February 13, 2019

Video traffic is going to be, if not already, the dominant component of the global Internet traffic. It was reported a few months back that traffic from Netflix alone constituted about 20% of the US Internet traffic. In this article, we want to discuss the performance aspects of video applications, video on-demand or video streaming to homes in particular. Other applications such as video conferencing and video file download are good topics for future discussions.

YouTube and Netflix movie on-demand are good examples of VOD or streaming video services. The videos are watched on many devices like PCs/laptops, tablets, smartphones, and smart TVs (or TVs equipped with an external streaming device such as Google TV or Roku).

Video streaming, contrary to the popular assumption, uses the TCP/IP not the UDP/IP protocol. That means the video/audio bits are delivered error-free and in exact sequence (means no communication degradation in transit). If one is watching a 10-minute video clip, the initial packets that are delivered are buffered for a short amount of time (say 30 seconds) and the playing of the video is delayed by that amount. Once the video starts playing, the remaining packets of the video clip are delivered continuously in the background and will keep replenishing the screen. Thus the displaying of the video will be smooth after the initial pause giving the effect of almost being in real-time. Well, let us say most of the time, assuming the network bandwidth and quality are fully adequate.
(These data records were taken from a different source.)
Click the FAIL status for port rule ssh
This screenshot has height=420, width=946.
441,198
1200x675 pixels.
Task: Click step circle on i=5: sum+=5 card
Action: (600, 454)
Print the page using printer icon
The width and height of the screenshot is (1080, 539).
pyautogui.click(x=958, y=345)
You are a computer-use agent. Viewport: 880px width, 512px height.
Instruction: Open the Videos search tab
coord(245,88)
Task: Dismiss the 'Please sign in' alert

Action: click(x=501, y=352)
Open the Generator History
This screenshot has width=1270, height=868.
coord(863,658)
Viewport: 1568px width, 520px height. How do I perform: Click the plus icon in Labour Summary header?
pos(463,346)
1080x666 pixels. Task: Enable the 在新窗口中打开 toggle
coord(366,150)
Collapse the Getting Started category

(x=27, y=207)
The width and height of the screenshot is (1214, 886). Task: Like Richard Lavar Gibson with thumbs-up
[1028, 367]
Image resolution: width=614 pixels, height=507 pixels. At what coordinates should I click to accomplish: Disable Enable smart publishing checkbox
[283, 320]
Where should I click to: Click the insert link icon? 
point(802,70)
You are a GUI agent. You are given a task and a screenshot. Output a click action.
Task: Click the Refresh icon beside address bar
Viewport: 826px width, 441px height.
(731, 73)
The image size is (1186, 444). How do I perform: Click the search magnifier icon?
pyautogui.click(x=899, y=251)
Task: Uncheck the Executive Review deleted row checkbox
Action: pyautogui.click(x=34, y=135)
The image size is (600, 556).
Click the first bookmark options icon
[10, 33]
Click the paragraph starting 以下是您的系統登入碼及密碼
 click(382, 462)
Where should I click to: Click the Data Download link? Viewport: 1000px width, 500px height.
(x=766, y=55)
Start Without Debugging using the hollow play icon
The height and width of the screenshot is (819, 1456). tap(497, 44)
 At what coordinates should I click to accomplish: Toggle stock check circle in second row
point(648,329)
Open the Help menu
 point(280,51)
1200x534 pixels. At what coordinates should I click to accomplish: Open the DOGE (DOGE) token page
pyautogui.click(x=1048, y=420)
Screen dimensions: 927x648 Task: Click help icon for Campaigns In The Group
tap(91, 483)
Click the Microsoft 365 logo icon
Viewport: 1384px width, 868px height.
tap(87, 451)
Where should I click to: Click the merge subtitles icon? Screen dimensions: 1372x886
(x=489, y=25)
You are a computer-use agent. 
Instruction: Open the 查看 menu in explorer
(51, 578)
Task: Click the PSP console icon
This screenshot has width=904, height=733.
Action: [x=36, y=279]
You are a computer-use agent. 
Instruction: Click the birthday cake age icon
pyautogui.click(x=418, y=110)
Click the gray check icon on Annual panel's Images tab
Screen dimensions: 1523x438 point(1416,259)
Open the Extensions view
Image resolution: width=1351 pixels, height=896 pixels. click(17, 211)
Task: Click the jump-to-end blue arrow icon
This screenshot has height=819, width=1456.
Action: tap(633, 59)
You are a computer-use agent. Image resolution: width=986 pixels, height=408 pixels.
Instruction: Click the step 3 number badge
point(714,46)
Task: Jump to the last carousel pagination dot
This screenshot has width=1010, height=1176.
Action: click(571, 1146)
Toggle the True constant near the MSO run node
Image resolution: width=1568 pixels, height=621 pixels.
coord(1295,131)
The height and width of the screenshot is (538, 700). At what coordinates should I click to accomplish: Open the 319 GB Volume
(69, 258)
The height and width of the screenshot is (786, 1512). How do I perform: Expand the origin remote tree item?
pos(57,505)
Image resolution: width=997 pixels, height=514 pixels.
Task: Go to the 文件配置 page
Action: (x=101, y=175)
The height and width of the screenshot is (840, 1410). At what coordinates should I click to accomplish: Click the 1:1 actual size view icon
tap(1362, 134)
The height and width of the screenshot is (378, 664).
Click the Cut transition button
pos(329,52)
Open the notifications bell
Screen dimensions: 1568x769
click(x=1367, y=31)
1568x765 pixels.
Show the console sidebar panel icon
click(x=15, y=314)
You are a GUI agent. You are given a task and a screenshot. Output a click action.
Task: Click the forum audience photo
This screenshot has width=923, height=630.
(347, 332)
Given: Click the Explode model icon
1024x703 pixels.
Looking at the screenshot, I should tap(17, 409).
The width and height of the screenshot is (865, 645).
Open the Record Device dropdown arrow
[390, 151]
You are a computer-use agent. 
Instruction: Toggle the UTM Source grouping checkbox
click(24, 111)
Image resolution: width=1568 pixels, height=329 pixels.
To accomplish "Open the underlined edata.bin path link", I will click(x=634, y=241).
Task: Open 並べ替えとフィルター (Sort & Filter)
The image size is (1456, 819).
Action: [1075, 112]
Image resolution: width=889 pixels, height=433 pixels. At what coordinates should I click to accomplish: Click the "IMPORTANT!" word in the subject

Many times, the network quality may not be up to par. The bandwidth may vary and get reduced during the playing or there may be packet losses. When the network behaves such, there may not be new bits available for display as they are still arriving slowly or in the process of being retransmitted. A pause status/icon (informing “still loading”) will be shown on the screen till fresh bits become available to be displayed. This pausing may happen for a very short period of time if the connection is randomly degraded for a very brief amount of time. If this condition happens once or twice depending on the total duration of the video stream (say more than 5 minutes), then there is no impact on the user experience.

On the other hand, if one is watching a one-hour video and the network connection is consistently slow or of bad quality, then there will be multiple hiccups during that hour and it is no fun to watch such a video -the user experience takes a definite hit.

I experienced this phenomenon myself recently. I watch old TV shows on Netflix fairly regularly between 9 pm to 11 pm. I never had any user experience issues for the first six-months of this year – perfect rendition. Lately, however, the video pauses not once but several times – I had to almost give up watching these shows. These shows are about 45-minutes long and the total file sizes are about 700 Gbytes. My Internet services are currently provided by Comcast via the cable modem. I generally get download speeds in the range of 4 Mb/s to 10 Mb/s.

Unlike fiber to home, Internet delivered via cable is still shared by many homes in the community. The available bandwidth might drop to the lower end of the range during the prime time or hours of heavy Internet usage. There may be packet losses because of contention. The investigation as to why there is so much stuttering of the video at that time is still inconclusive and needs further study.

Another thing to note here is that in the Application Performance Management (APM) world we have the response time metric for assessing the performance of an interactive App. But for VOD, we know what a bad user experience is but we don’t have a standard way of measuring the user experience. This metric should incorporate factors such as the initial amount of delay and the number of pauses (and their duration) encountered during the video delivery.